Materials provided
* * *

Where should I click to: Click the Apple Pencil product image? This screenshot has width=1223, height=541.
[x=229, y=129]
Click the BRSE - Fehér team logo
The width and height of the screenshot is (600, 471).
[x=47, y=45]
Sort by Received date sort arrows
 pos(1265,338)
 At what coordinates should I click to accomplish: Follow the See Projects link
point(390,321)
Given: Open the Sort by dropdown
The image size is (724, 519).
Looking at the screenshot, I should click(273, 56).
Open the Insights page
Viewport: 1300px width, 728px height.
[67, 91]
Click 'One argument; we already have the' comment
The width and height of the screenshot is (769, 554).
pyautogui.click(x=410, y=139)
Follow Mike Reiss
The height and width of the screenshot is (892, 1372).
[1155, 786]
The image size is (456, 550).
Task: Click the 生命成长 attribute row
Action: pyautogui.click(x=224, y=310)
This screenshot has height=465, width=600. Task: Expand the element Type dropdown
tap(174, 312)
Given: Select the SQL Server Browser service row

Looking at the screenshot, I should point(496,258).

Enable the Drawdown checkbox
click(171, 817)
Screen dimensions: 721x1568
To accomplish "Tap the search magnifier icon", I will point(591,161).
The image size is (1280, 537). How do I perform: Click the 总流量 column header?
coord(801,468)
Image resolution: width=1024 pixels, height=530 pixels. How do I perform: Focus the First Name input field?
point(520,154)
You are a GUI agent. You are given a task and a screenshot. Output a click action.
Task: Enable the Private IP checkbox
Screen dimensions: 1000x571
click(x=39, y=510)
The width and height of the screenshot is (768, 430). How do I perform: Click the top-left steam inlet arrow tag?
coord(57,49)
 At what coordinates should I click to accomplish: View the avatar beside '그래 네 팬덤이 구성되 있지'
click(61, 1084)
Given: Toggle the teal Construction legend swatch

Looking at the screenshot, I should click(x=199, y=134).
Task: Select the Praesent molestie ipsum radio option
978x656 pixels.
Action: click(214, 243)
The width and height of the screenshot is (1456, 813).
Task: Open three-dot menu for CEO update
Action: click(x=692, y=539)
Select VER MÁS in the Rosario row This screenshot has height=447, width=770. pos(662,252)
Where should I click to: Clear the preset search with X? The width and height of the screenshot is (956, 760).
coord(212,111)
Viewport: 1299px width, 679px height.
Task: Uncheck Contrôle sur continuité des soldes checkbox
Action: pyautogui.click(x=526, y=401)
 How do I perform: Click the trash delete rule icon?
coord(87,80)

* * *

What is being asked
Return the whole listing as it stands. Nothing may be altered.

Response area
Where should I click to: Click the Apple Pencil product image? This screenshot has width=1223, height=541.
[x=229, y=129]
Click the BRSE - Fehér team logo
The width and height of the screenshot is (600, 471).
[x=47, y=45]
Sort by Received date sort arrows
 pos(1265,338)
 At what coordinates should I click to accomplish: Follow the See Projects link
point(390,321)
Given: Open the Sort by dropdown
The image size is (724, 519).
Looking at the screenshot, I should click(273, 56).
Open the Insights page
Viewport: 1300px width, 728px height.
[67, 91]
Click 'One argument; we already have the' comment
The width and height of the screenshot is (769, 554).
pyautogui.click(x=410, y=139)
Follow Mike Reiss
The height and width of the screenshot is (892, 1372).
[1155, 786]
The image size is (456, 550).
Task: Click the 生命成长 attribute row
Action: pyautogui.click(x=224, y=310)
This screenshot has height=465, width=600. Task: Expand the element Type dropdown
tap(174, 312)
Given: Select the SQL Server Browser service row

Looking at the screenshot, I should point(496,258).

Enable the Drawdown checkbox
click(171, 817)
Screen dimensions: 721x1568
To accomplish "Tap the search magnifier icon", I will point(591,161).
The image size is (1280, 537). How do I perform: Click the 总流量 column header?
coord(801,468)
Image resolution: width=1024 pixels, height=530 pixels. How do I perform: Focus the First Name input field?
point(520,154)
You are a GUI agent. You are given a task and a screenshot. Output a click action.
Task: Enable the Private IP checkbox
Screen dimensions: 1000x571
click(x=39, y=510)
The width and height of the screenshot is (768, 430). How do I perform: Click the top-left steam inlet arrow tag?
coord(57,49)
 At what coordinates should I click to accomplish: View the avatar beside '그래 네 팬덤이 구성되 있지'
click(61, 1084)
Given: Toggle the teal Construction legend swatch

Looking at the screenshot, I should click(x=199, y=134).
Task: Select the Praesent molestie ipsum radio option
978x656 pixels.
Action: click(214, 243)
The width and height of the screenshot is (1456, 813).
Task: Open three-dot menu for CEO update
Action: click(x=692, y=539)
Select VER MÁS in the Rosario row This screenshot has height=447, width=770. pos(662,252)
Where should I click to: Clear the preset search with X? The width and height of the screenshot is (956, 760).
coord(212,111)
Viewport: 1299px width, 679px height.
Task: Uncheck Contrôle sur continuité des soldes checkbox
Action: pyautogui.click(x=526, y=401)
 How do I perform: Click the trash delete rule icon?
coord(87,80)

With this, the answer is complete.